This repository contains the code for dialogue evaluation in multilingual settings that was used to produce the tests in the paper
published in EMNLP 2023 Findings.
The directory structure should include a Datasets directory at the same level as the Evaluation directory.
- MEEP
- |___ Datasets
- |___ DSTC_11_Track_4
- |___ ...
- .
- .
- .
- |___ Evaluation
- |___ preprocessors
The prompts used in the paper are in engagingnessprompt.py
.
Download the datasets from DSTC11 into the Datasets directory. Include the DSTC_11_Track_4 directory within the Datasets directory.

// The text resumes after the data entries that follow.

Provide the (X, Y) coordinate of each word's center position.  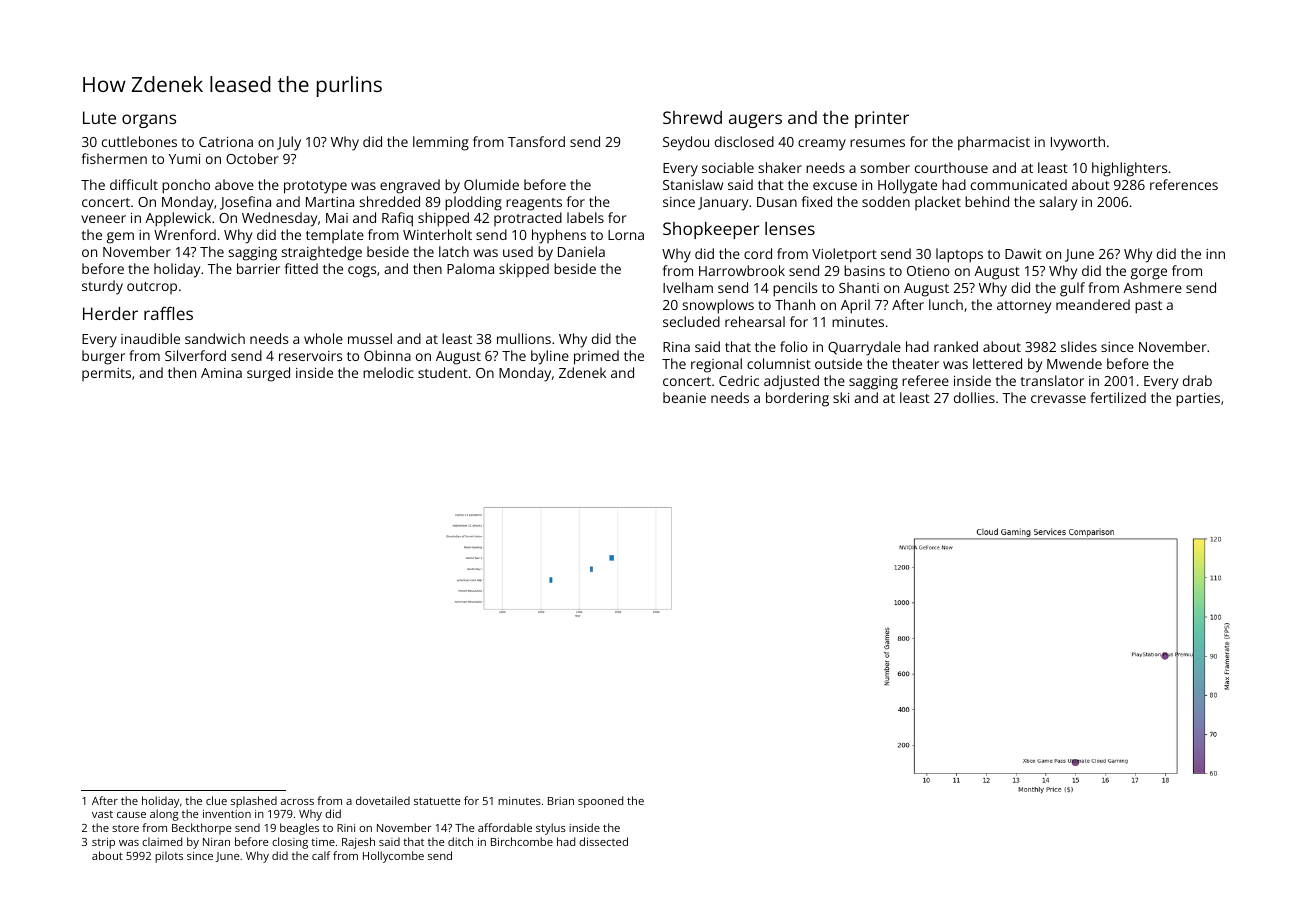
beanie (684, 397)
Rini (346, 828)
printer (882, 119)
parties (1198, 400)
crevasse (1058, 399)
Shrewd (692, 117)
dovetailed (383, 800)
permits (106, 374)
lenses (790, 228)
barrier (258, 268)
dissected (603, 841)
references (1184, 184)
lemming (441, 143)
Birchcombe (522, 841)
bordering (797, 399)
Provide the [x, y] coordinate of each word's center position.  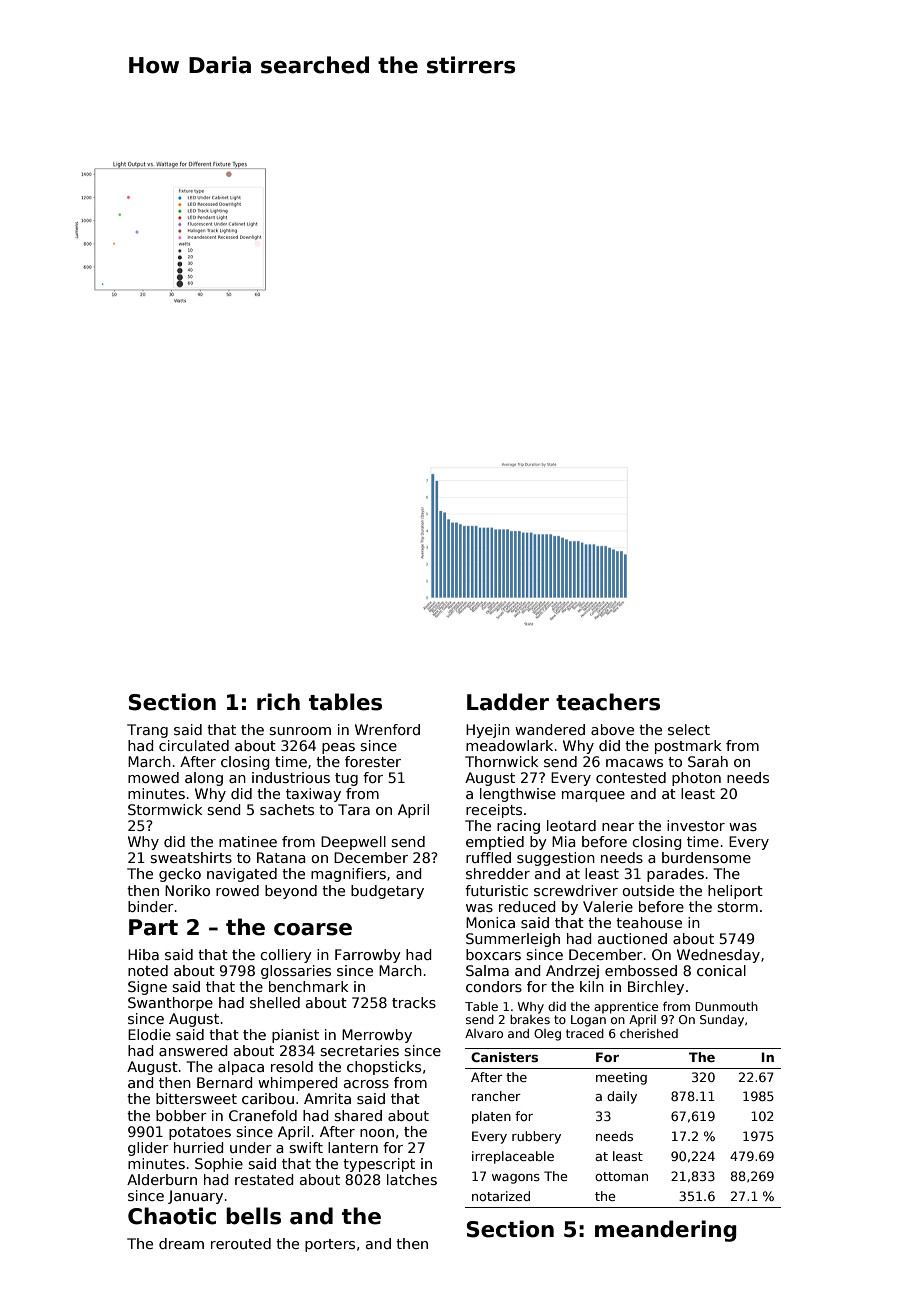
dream [181, 1243]
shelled [275, 1002]
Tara [354, 809]
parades [675, 875]
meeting [621, 1078]
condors [494, 986]
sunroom [300, 731]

Code for random selection of samples from the SEE dataset is in see_selector.py
. This is to show our process, but will create a different dataset than the one we used. To recreate our dataset, use see_subset_maker.py
. Use the same file structure found in the DSTC11 data.
If you use the material in this repository or in the paper, please cite our work as
Amila Ferron, Amber Shore, Ekata Mitra, and Ameeta Agrawal. 2023. MEEP: Is this Engaging? Prompting Large Language Models for Dialogue Evaluation in Multilingual Settings. In Findings of the Association for Computational Linguistics: EMNLP 2023, pages 2078–2100, Singapore. Association for Computational Linguistics.
Bibtex and other citation code can be found on the paper's ACL Anthology page.